■ **AIM OF THE EXERCISE**:
Look through the data below and show every line that includes "agent".

■ **Saved entries**:
+-------+

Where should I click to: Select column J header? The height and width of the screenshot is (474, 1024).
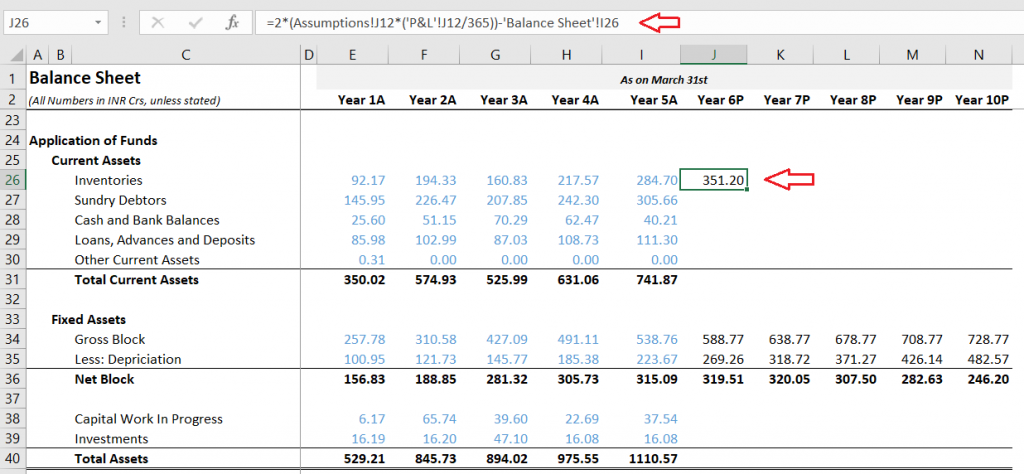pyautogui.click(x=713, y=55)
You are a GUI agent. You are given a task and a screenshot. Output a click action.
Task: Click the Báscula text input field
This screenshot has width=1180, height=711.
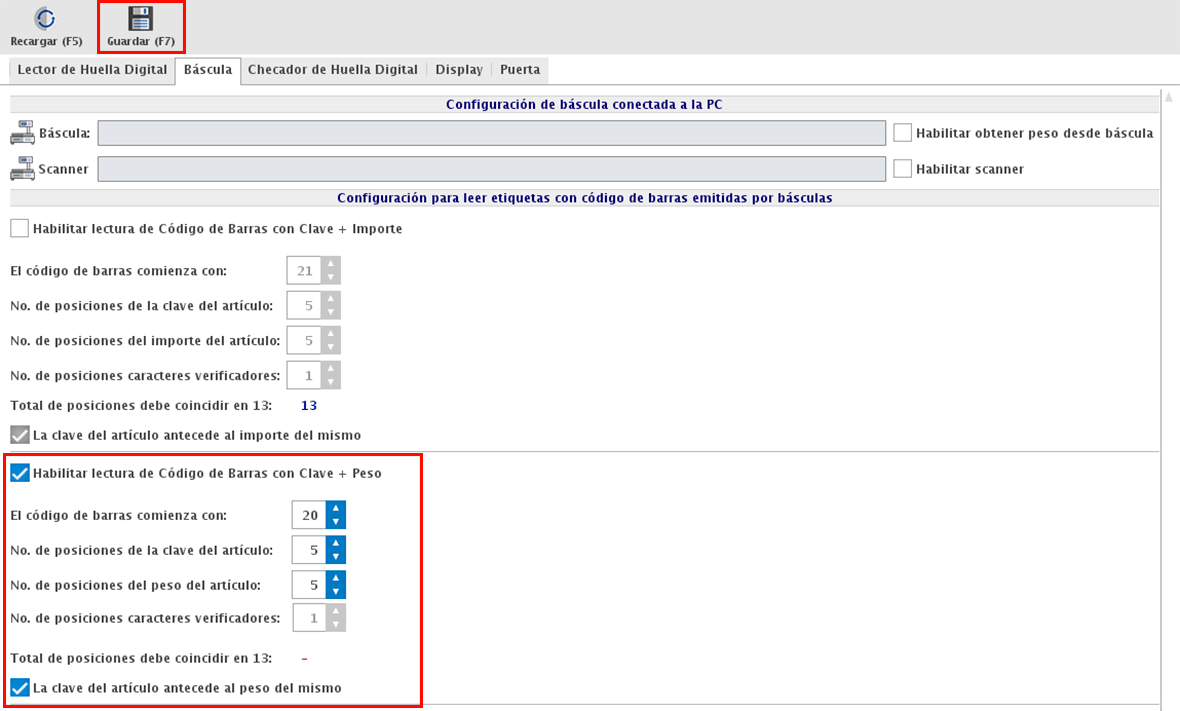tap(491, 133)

+-------+

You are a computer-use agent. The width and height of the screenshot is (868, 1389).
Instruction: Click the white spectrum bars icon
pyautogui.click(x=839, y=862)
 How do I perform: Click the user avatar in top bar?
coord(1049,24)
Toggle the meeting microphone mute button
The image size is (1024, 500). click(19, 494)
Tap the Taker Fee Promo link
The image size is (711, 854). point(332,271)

+-------+

■ **ANSWER SECTION**:
You are a GUI agent. You are given a task and a screenshot. Output a click action.
You are a computer-use agent. The width and height of the screenshot is (868, 1389).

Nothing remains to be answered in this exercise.